The record supports PERB’s determination. In June 1970, two memoranda were issued simultaneously to all State departments and agencies concerning State-sponsored social activities, including picnics, leaving to the principal executive officer of each agency to determine whether such activities should be held under agency sponsorship and whether time off *932without charge to accumulated leave credits was to be granted. Absences were to be charged to leave credits when picnics were sponsored or conducted as an employee organizational affair.

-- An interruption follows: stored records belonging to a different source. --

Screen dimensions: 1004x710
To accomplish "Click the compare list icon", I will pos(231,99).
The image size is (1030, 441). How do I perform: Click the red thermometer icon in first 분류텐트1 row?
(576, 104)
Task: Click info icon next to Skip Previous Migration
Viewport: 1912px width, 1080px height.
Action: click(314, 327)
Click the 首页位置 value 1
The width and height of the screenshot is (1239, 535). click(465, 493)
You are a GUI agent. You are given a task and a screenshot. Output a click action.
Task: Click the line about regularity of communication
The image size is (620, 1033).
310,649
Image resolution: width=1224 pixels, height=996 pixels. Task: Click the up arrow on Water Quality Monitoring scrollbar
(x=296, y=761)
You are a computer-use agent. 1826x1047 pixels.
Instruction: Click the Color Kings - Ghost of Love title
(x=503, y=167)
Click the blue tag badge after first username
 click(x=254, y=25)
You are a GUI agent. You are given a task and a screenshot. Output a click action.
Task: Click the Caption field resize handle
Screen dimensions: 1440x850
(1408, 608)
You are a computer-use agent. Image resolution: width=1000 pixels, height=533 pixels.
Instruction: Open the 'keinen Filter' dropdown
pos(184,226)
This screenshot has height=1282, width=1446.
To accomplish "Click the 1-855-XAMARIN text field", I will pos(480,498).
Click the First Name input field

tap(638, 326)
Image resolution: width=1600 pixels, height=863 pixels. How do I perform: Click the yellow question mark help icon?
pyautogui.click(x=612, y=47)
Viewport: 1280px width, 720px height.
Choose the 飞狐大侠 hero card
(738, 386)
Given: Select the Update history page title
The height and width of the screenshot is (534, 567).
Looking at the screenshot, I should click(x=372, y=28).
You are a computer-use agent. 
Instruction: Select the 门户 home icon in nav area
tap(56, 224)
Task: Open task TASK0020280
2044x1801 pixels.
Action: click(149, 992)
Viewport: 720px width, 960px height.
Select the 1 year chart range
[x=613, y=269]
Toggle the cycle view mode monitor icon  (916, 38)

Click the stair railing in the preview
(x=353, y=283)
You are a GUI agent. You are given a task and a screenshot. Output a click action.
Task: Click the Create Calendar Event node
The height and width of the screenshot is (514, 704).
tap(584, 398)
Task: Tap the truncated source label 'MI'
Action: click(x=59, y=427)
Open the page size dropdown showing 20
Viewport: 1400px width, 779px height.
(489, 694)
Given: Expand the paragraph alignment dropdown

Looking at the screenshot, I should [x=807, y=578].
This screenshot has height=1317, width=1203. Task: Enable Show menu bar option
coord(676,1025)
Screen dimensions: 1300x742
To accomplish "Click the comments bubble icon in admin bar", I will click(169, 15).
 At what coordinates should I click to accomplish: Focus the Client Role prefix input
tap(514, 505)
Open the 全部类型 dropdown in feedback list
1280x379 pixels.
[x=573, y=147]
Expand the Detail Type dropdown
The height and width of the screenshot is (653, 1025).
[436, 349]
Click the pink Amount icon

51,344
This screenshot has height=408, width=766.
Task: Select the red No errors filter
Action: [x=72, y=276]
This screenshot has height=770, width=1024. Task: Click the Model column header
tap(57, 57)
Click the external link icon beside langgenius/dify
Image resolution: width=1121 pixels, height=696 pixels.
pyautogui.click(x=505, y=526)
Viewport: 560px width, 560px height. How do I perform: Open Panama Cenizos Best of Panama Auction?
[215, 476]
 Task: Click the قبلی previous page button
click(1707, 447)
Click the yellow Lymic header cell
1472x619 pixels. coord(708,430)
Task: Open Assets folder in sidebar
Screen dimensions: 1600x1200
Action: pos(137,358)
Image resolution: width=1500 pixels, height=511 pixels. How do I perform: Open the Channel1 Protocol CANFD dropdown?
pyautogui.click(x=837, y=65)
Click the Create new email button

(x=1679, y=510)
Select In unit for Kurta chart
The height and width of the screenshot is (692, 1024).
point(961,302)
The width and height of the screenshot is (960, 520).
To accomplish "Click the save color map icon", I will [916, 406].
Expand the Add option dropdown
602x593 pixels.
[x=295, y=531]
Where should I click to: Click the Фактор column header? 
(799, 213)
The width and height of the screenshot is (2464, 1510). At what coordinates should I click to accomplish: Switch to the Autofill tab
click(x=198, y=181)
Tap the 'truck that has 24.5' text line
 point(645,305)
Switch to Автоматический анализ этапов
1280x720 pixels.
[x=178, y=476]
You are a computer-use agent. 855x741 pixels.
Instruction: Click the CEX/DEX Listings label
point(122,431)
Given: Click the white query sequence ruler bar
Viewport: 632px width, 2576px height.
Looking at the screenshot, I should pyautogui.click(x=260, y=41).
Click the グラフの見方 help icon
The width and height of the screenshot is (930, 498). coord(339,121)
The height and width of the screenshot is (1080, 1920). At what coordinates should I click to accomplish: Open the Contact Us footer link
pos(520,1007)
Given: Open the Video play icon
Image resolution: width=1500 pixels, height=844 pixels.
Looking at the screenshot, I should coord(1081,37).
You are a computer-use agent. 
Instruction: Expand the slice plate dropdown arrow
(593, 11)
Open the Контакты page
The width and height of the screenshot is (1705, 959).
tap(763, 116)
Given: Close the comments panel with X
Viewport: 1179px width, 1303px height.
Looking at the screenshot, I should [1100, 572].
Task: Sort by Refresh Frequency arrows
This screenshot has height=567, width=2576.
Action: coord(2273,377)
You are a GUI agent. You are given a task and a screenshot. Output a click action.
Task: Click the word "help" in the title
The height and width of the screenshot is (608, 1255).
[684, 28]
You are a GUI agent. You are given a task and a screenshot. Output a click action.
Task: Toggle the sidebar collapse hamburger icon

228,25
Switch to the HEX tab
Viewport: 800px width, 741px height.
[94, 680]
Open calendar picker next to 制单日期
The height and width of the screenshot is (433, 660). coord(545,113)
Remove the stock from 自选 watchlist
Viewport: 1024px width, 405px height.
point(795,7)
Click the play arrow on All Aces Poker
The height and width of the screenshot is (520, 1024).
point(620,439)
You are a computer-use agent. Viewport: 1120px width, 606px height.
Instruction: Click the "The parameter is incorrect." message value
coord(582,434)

In 1975, the policy was incorporated into civil service attendance and leave rules for agencies and their employees. The same rule was included in the 1987 attendance and leave manual. At about the same time, DOH promulgated its own "Working for Health Manual” which provided only that leave credits need not be charged in order to attend an agency sponsored event. DOH’s director testified that DOH made an annual determination whether to sponsor the picnic and declined to do so in 1990.

Though the record indicates that the agency sponsored the event for many years, this did not create a past practice or divest DOH of its right to exercise its discretion (see, Matter of Patrolmen’s Benevolent Assn. v Incorporated Vil. of Hempstead, 22 PERB ¶ 4522, at 4550). We find no merit in the other arguments raised by petitioners and decline to review them.

Yesawich Jr., Levine and Crew III, JJ., concur. Adjudged that the determination is confirmed, without costs, and petition dismissed.